Figure 1: Planetary boundaries to guide human wellbeing on a changing planet.
It is no coincidence that the breaching of these boundaries is the culmination of decades of relentless Western neoliberal free market capitalism, which has assumed that maximising economic growth through de-regulation of economic markets is the only pathway for improving human wellbeing—through the exploitation of natural and human ‘resources’. Concerningly, the same paradigm of commodification is being used to suggest “tepid market-based solutions”8 to climate change, which fail to adequately reduce greenhouse gas emissions while also often having negative consequences for other health, equity and sustainability outcomes.
Until recently, New Zealand governments across the political spectrum have flown the flag for this flawed economic model, and it has filtered into every aspect of New Zealand life, including health. The results have included increasing social and health inequities, and unacceptable pressures on natural systems, such as fresh water, clean air, biodiversity and the climate. A ‘market’ approach to health has led us to value individual extensions of life expectancy through advanced technologies in tertiary care over safeguarding these fundamental building blocks of health for future generations.
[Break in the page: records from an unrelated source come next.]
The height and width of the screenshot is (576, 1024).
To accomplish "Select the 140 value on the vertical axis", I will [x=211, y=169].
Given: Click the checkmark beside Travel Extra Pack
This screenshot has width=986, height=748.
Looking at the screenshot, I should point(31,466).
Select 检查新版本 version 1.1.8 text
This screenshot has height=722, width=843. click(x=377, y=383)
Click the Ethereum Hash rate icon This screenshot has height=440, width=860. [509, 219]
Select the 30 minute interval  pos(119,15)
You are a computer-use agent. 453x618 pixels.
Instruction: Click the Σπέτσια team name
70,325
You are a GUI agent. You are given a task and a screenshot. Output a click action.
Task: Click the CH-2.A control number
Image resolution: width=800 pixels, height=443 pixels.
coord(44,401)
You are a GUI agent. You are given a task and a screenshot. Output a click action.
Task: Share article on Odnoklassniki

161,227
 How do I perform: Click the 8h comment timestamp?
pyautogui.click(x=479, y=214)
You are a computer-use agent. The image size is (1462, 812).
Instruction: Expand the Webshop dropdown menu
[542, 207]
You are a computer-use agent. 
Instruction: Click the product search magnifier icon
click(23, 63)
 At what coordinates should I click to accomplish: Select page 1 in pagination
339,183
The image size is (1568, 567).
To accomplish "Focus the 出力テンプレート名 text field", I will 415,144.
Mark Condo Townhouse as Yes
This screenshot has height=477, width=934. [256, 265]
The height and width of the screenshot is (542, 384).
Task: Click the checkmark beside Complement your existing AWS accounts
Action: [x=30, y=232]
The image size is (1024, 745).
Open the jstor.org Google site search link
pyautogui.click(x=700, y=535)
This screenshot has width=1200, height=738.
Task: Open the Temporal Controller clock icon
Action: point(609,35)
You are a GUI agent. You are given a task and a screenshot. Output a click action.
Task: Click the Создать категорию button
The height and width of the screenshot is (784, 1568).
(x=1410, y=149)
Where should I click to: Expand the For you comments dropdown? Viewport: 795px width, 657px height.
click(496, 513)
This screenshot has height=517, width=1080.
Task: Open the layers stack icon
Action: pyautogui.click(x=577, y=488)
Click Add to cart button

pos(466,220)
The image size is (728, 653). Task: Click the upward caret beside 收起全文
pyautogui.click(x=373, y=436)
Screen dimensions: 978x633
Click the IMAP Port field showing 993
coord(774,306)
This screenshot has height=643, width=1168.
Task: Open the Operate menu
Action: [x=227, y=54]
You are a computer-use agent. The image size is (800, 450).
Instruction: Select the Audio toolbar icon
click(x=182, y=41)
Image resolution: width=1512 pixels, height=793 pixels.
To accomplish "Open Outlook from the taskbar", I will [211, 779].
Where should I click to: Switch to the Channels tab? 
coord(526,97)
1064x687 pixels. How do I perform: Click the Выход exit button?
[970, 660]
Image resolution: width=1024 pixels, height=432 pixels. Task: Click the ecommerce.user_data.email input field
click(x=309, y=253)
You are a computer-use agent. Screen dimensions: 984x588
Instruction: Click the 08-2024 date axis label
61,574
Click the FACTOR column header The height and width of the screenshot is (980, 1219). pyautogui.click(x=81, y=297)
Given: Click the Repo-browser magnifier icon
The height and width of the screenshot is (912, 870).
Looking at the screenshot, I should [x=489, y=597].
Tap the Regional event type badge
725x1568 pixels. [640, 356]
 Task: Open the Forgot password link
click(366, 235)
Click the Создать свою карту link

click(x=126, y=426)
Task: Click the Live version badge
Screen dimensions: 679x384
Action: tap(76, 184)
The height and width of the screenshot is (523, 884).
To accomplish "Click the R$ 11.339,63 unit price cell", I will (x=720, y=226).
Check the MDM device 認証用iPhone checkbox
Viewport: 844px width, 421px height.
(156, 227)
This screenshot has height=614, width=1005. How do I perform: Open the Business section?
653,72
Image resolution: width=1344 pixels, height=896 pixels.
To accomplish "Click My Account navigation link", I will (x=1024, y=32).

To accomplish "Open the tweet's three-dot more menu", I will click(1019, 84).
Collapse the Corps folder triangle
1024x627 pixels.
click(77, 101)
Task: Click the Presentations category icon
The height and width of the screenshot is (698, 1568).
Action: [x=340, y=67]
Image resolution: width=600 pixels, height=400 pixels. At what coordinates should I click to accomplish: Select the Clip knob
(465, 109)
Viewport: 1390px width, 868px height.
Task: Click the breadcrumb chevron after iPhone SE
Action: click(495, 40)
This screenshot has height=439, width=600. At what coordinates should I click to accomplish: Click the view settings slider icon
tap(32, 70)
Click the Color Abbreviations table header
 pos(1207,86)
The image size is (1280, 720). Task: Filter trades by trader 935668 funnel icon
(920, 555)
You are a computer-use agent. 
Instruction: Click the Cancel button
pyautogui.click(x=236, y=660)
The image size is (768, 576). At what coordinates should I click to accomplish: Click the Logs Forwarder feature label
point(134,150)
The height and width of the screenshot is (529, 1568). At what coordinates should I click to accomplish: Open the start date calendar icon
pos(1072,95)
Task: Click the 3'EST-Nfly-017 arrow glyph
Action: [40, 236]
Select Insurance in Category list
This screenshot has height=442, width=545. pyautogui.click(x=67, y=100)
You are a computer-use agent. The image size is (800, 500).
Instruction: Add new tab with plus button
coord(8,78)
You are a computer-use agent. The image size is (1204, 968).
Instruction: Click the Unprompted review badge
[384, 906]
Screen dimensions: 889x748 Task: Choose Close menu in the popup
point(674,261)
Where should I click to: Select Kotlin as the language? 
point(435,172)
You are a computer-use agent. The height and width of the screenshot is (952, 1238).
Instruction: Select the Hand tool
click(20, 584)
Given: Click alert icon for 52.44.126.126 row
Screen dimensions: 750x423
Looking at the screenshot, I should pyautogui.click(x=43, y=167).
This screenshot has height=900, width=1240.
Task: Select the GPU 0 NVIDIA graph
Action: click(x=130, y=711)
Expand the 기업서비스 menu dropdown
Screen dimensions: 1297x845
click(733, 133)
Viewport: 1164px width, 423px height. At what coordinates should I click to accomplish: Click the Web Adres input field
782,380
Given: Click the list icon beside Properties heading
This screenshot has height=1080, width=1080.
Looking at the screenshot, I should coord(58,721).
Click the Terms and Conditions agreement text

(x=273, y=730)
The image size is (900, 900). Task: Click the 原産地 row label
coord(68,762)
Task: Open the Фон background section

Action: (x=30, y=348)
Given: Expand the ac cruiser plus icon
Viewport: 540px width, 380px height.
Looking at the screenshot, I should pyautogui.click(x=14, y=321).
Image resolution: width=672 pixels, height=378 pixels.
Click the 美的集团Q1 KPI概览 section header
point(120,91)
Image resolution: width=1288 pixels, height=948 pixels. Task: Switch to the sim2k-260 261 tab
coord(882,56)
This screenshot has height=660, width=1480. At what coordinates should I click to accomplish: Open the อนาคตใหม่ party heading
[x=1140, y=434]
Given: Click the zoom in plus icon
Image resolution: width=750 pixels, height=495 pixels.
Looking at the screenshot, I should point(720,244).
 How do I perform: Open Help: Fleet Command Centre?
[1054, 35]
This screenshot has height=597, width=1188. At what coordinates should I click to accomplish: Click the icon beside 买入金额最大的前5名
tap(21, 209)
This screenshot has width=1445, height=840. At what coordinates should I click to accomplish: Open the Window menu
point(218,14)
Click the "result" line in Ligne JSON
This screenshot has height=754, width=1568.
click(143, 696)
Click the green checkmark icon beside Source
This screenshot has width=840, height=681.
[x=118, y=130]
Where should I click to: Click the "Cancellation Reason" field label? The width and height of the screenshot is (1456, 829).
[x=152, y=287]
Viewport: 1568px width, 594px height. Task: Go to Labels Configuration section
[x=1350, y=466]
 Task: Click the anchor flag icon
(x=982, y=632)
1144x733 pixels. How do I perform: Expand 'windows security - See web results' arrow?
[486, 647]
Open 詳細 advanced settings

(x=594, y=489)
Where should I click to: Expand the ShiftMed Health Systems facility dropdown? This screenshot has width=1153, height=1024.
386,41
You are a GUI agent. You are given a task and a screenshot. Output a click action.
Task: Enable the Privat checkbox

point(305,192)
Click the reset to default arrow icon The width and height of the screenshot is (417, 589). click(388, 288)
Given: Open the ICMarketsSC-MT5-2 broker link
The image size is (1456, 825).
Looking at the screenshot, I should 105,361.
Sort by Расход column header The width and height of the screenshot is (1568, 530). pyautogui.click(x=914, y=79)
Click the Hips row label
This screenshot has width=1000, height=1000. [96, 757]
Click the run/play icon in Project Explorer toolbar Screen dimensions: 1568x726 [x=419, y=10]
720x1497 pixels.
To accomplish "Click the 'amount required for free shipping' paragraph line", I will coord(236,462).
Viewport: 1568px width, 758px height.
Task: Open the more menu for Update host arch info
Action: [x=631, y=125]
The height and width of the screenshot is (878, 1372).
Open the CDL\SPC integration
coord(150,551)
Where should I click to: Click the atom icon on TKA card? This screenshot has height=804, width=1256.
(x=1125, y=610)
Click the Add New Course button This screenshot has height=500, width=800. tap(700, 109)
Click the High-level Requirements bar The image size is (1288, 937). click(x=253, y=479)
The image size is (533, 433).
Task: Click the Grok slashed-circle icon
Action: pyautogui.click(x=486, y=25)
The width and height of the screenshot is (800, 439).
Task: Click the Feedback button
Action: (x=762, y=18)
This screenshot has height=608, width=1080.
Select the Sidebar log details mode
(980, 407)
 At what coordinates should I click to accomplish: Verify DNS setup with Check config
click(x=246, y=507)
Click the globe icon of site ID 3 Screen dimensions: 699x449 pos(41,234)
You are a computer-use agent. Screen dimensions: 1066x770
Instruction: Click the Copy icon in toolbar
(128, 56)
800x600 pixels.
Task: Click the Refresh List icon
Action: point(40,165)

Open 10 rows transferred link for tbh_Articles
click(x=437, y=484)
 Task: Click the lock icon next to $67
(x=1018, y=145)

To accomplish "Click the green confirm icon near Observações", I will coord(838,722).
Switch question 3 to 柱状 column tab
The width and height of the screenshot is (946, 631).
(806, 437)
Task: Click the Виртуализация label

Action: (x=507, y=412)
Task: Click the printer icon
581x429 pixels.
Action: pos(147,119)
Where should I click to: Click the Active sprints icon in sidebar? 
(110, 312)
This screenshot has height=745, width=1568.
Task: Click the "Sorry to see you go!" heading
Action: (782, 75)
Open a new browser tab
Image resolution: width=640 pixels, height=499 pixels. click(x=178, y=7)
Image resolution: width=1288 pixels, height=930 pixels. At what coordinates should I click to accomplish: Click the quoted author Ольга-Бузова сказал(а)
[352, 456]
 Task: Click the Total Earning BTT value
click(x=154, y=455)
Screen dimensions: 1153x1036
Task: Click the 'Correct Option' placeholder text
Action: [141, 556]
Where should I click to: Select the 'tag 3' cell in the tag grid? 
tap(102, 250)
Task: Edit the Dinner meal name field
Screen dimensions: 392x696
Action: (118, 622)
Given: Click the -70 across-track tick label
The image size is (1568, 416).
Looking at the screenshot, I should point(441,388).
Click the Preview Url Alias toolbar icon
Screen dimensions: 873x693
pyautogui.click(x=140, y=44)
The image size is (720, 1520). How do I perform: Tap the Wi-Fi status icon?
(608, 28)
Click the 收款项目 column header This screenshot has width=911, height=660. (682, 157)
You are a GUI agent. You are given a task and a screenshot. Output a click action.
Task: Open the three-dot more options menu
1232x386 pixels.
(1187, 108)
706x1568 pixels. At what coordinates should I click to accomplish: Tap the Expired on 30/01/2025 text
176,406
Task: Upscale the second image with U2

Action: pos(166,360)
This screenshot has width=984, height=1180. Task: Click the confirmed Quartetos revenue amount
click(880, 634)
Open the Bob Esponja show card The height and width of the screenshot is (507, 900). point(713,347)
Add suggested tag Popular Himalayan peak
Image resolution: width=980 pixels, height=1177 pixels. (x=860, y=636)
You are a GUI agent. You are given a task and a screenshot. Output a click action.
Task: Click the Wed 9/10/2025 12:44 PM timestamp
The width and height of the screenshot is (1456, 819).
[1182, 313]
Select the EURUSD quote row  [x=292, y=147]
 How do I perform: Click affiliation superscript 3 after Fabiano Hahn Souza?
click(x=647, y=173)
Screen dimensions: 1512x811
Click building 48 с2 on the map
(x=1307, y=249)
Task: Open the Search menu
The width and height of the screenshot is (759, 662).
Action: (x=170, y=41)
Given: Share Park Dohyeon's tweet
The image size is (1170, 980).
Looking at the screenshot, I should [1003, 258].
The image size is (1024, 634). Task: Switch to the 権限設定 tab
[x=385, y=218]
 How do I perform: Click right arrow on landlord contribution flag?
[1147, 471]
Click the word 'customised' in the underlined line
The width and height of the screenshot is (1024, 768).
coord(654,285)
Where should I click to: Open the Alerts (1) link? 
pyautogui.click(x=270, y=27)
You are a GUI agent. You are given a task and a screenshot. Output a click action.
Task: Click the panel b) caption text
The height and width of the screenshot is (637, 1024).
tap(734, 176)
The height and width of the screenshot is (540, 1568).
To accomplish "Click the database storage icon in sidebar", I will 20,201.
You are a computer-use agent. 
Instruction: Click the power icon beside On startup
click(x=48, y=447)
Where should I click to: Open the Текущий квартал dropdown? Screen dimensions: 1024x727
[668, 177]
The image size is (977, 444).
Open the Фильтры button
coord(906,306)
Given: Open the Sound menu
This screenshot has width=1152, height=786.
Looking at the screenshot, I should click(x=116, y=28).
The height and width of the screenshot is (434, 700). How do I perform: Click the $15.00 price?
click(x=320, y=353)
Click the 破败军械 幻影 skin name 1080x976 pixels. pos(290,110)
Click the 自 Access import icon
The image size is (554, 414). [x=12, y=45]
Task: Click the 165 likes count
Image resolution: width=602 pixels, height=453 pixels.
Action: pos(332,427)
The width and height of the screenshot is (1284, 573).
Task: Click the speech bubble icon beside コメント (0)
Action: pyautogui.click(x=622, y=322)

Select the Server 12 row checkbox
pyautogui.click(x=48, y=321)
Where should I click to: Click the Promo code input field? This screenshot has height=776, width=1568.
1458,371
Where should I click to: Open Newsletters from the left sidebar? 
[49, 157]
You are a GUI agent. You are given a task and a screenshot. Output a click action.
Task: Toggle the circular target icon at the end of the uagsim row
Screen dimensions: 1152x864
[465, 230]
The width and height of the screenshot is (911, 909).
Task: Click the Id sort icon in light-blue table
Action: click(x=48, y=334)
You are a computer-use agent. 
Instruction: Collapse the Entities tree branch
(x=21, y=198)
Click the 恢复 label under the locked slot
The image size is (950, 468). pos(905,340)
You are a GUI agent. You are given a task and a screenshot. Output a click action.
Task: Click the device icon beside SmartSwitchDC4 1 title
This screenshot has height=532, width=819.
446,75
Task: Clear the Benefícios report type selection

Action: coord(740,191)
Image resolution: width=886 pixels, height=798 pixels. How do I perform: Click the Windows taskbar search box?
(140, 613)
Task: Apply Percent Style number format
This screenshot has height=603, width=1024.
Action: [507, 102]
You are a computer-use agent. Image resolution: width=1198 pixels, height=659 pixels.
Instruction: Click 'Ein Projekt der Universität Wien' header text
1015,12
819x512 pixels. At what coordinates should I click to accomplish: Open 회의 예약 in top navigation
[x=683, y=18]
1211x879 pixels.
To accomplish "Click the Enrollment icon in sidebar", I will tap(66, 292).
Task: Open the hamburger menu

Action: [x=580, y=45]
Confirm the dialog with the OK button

A serious conversation about equitable and sustainable health and healthcare therefore requires significant reorientation. This is occurring globally in a number of guises. The UN Sustainable Development Goals set out 17 interlinked health, environmental and economic targets for countries at all stages of economic development.9 New Zealand has signed up to meeting these goals but has yet to incorporate them into policy and action. Meanwhile, in Western public health, there is a renewed understanding that health, social and health equity, and global ecosystem sustainability are intertwined. Most recently, the Lancet’s deft repackaging of a range of existing ideas gave rise to the concept of Planetary Health—a multi-disciplinary endeavour to promote sustainable and equitable consumption, reduce population growth and place human health in the context of well-functioning natural systems.10
While these ecological approaches linking health, healthcare, equity and environmental sustainability feel new to Western health practice, they approximate and to some degree echo the unbroken fundamental world views of indigenous peoples’ globally, including Māori models of wellbeing. These models explicitly which situate human wellbeing within the health of local ecosystems. By accepting both the dominant market-based solutions to climate change and imported health paradigms, we continue to silence and devalue voices of indigenous leadership. By doing so, we are missing crucial pieces necessary to re-orient and transform towards health equity and sustainability.
The root causes of unsustainability and health inequities in Aotearoa New Zealand are intimately linked to processes of colonisation and colonialism, which have set up the social and economic structures of natural resource exploitation, constrained indigenous health development and over-ridden holistic concepts of hauora Māori.
All three of Bennett and King’s scenarios emphasise strong partnership working with Māori to ensure action to reduce healthcare greenhouse gas emissions are translated into improvements in hauora Māori, and Māori health equity. A critical examination is needed of how our health system reinforces colonialism, perpetuates inequalities and is conceptually unsustainable. The re-structuring of our health system that must now occur (and for which a government review is currently underway) needs to dismantle systems and structures that further entrench the status quo, and centralise Māori knowledges, governance partnerships and self-determination.